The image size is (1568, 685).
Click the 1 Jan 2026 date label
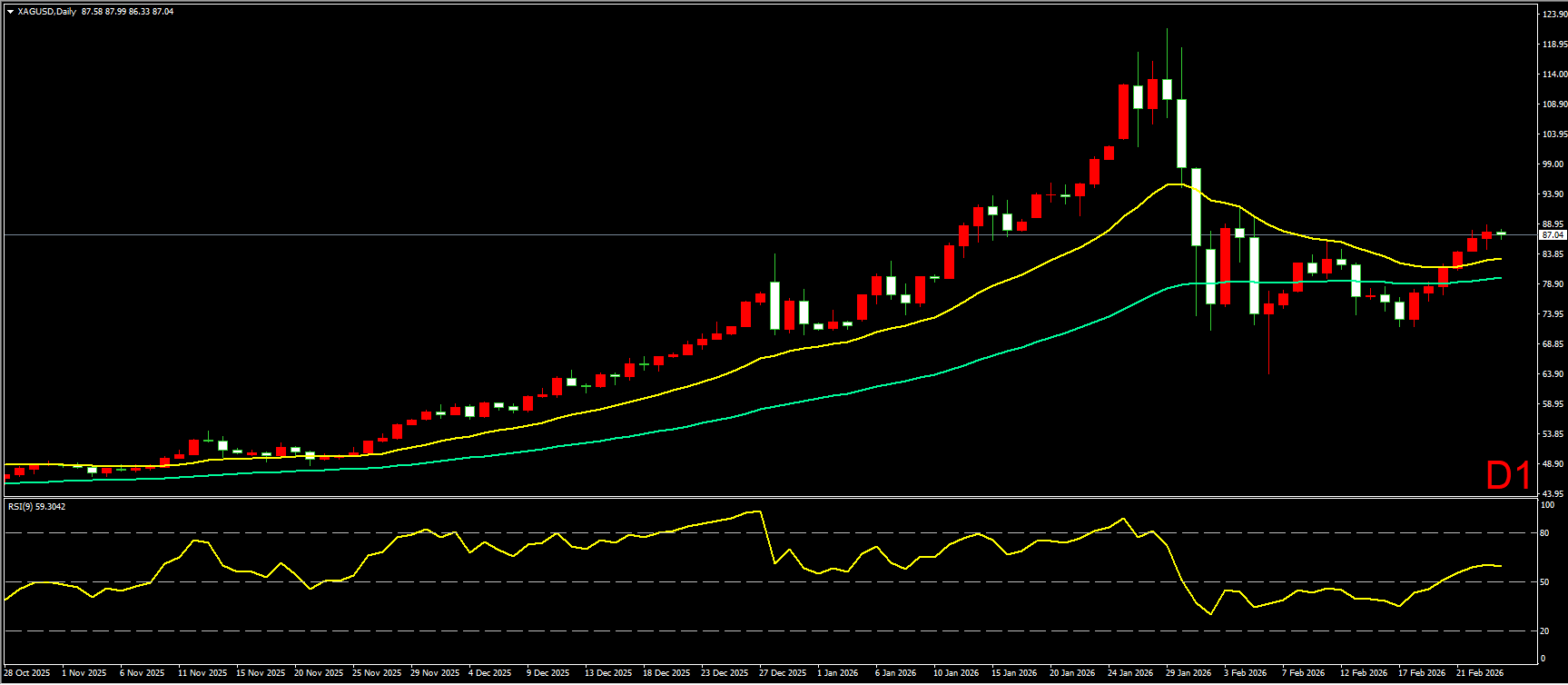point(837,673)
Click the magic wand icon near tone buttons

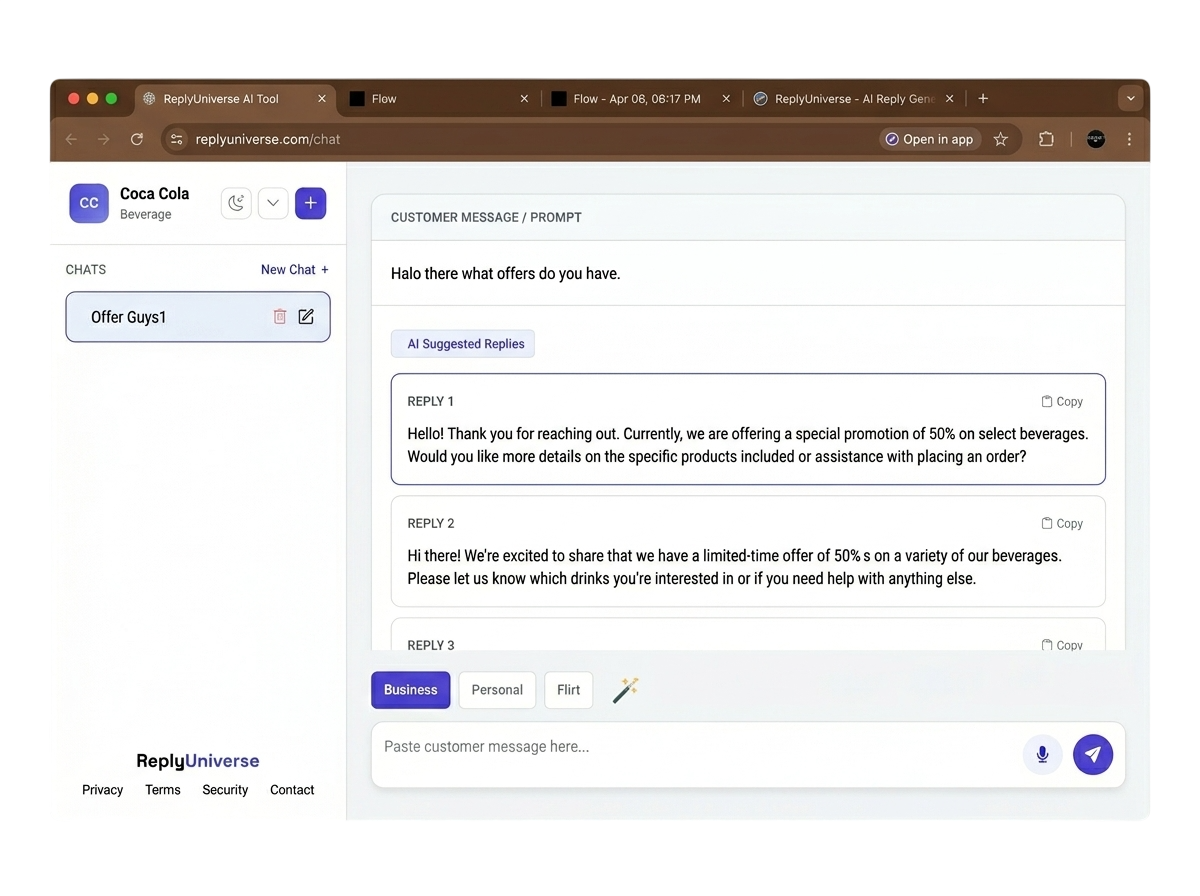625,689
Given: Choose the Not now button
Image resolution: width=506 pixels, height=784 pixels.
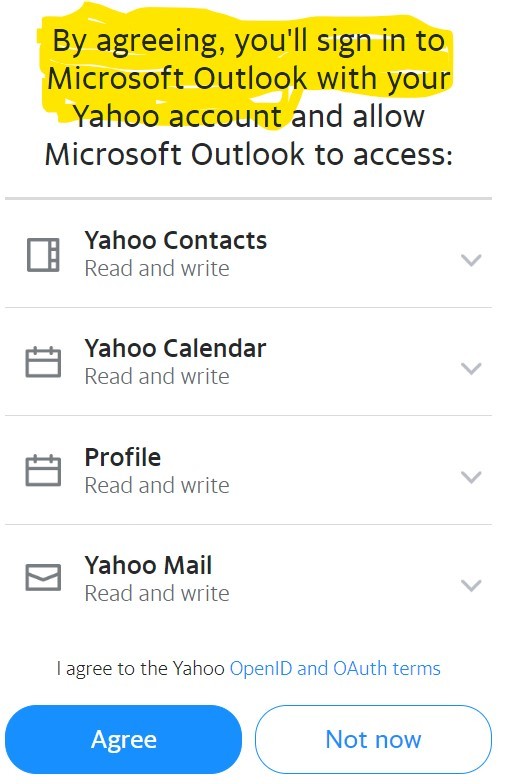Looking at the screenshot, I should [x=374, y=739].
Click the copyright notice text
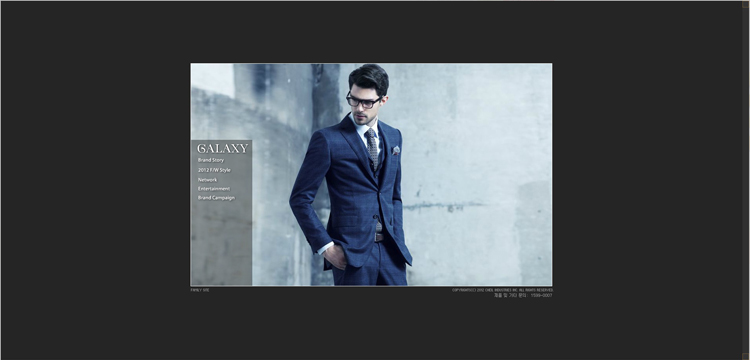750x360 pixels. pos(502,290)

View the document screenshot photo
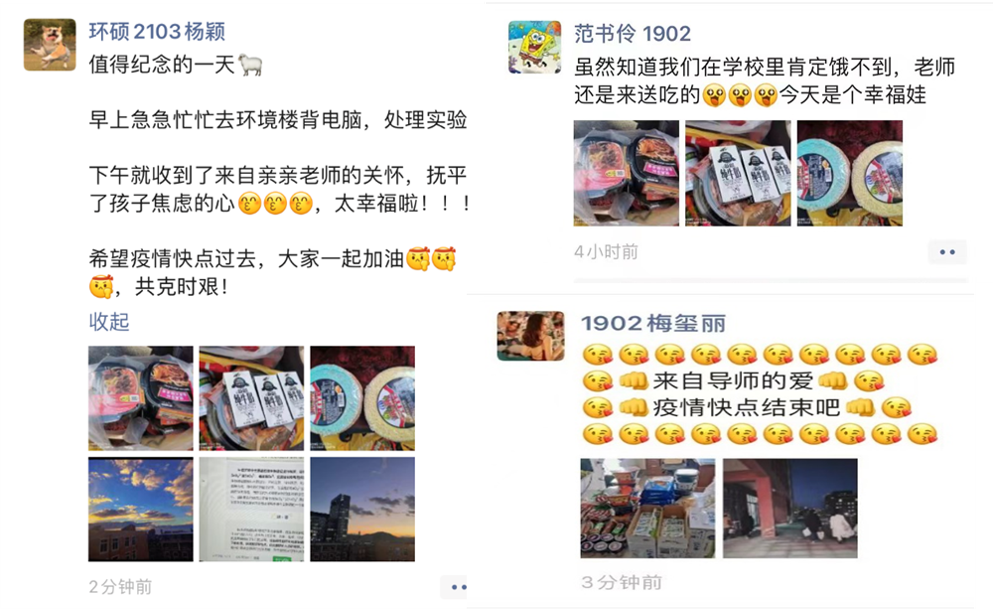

★ ★ ★ ★ ★

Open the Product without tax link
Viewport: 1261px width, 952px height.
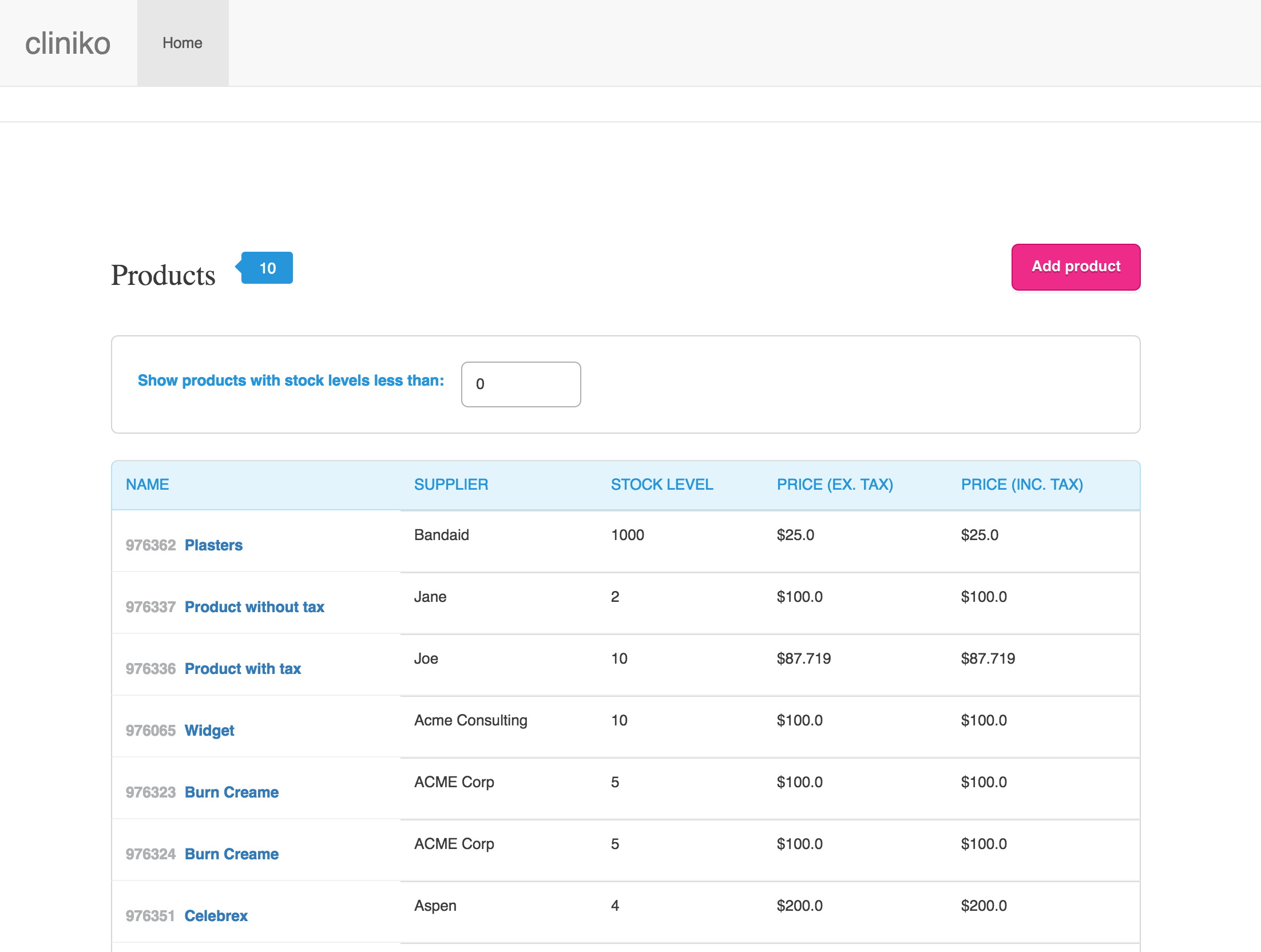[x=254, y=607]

★ ★ ★ ★ ★

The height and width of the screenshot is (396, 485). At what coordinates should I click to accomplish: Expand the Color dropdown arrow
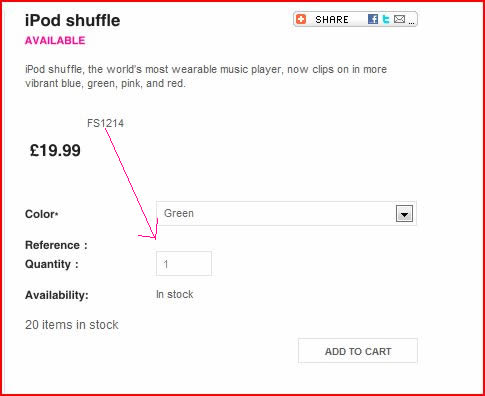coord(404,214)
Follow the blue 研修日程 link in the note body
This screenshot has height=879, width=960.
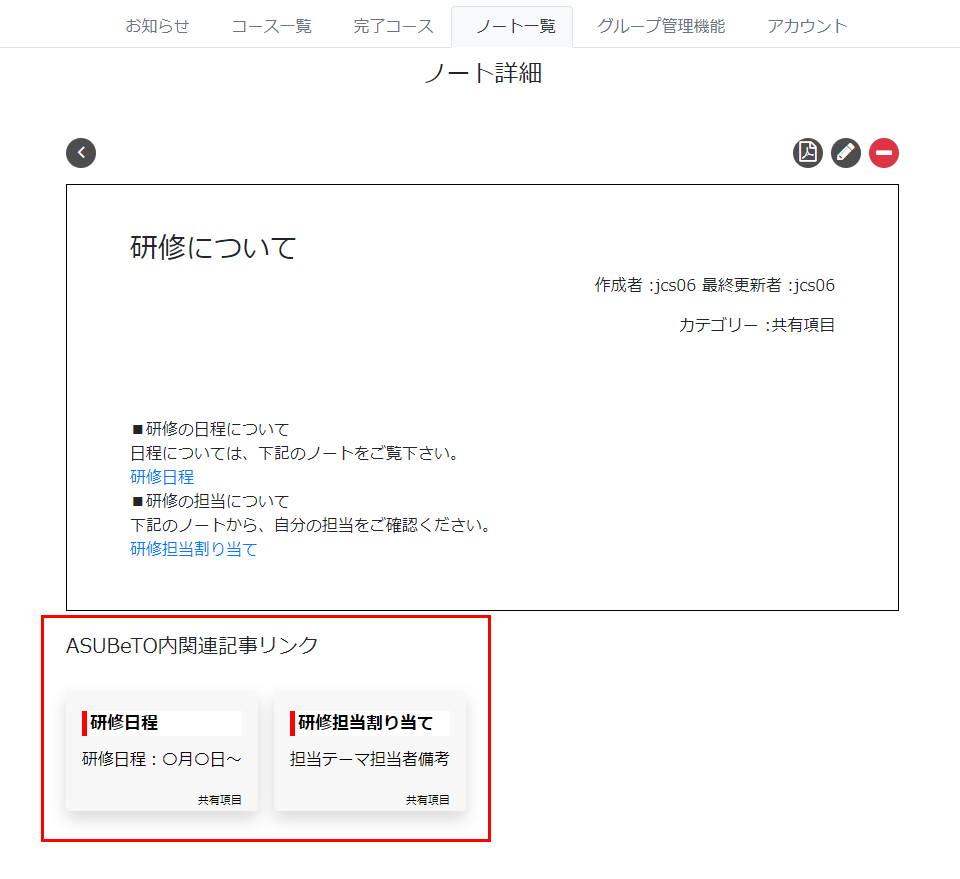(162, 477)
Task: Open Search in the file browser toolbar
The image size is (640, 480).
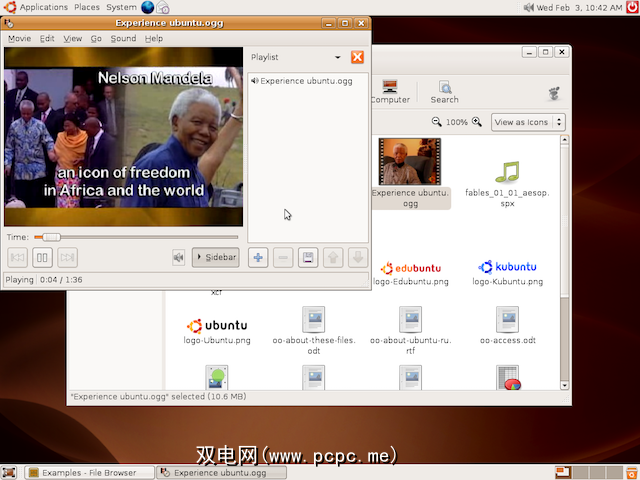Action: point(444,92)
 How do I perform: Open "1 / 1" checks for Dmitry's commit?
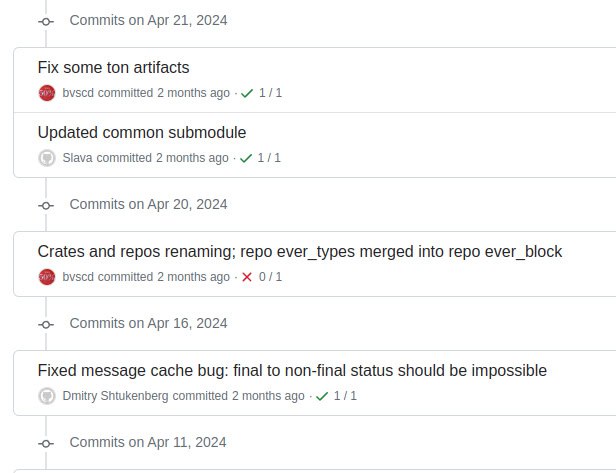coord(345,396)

★ ★ ★ ★ ★

- **Aim of the task**: From the data above, copy out every line with the string "link" in it.

- **Solution for this task**:
Open the Product without tax link
Follow the blue 研修日程 link in the note body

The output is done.